■ **Stored data entries**:
══════
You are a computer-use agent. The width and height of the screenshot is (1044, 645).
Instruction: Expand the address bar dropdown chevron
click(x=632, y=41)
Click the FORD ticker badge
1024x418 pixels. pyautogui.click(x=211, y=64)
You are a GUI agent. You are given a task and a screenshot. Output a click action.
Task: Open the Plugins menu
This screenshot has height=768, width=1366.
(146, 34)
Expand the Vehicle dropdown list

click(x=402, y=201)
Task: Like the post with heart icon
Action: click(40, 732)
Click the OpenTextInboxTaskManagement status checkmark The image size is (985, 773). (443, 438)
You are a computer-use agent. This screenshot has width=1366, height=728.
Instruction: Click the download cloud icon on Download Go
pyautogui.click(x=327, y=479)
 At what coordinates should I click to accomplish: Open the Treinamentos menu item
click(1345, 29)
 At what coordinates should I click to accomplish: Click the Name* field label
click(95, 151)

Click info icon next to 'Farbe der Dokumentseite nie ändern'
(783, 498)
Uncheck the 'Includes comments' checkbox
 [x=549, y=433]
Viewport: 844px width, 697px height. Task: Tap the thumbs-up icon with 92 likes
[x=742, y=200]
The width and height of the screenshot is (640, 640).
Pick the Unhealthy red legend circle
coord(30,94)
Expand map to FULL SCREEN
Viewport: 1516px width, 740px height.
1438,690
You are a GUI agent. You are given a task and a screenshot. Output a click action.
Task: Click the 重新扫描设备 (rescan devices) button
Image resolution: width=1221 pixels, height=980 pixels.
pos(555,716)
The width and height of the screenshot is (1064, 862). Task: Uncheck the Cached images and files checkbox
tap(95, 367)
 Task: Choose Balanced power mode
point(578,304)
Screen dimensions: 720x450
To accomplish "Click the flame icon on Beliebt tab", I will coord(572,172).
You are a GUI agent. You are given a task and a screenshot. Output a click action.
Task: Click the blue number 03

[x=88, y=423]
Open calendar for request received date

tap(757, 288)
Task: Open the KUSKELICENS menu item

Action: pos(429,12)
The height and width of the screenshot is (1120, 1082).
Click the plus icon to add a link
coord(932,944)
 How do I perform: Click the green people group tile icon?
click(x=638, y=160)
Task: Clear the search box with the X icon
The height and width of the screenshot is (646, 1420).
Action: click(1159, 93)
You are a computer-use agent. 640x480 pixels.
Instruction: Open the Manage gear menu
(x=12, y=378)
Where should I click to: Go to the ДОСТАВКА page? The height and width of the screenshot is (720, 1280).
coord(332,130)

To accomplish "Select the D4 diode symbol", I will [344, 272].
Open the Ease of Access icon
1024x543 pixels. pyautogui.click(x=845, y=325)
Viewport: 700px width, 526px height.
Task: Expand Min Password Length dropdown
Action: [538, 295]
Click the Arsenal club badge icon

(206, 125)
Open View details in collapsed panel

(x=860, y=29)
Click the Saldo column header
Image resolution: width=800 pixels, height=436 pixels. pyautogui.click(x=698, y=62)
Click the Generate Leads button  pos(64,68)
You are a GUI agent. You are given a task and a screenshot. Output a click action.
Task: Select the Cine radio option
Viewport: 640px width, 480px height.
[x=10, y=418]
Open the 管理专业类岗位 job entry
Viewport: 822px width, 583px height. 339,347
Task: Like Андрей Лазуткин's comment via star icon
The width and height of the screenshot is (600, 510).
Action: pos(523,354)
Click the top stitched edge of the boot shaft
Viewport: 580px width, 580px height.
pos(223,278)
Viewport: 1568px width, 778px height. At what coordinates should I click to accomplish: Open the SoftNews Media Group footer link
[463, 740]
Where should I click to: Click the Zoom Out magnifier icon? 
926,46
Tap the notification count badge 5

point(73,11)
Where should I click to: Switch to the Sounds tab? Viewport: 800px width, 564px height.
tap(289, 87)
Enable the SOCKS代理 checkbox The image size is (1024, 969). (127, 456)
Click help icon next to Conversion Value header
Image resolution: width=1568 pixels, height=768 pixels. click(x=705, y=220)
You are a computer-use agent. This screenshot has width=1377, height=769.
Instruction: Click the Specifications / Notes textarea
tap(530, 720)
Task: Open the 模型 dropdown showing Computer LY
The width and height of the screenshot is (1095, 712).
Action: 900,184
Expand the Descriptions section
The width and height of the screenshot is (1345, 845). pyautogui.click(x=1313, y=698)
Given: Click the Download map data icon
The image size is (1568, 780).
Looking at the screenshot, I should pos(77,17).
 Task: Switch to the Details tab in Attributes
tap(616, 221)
══════
■ **Task to complete**:
The answer must be all the lines above that hold the word "button".

■ **Task answer**:
Task: Click the 重新扫描设备 (rescan devices) button
Click the Generate Leads button  pos(64,68)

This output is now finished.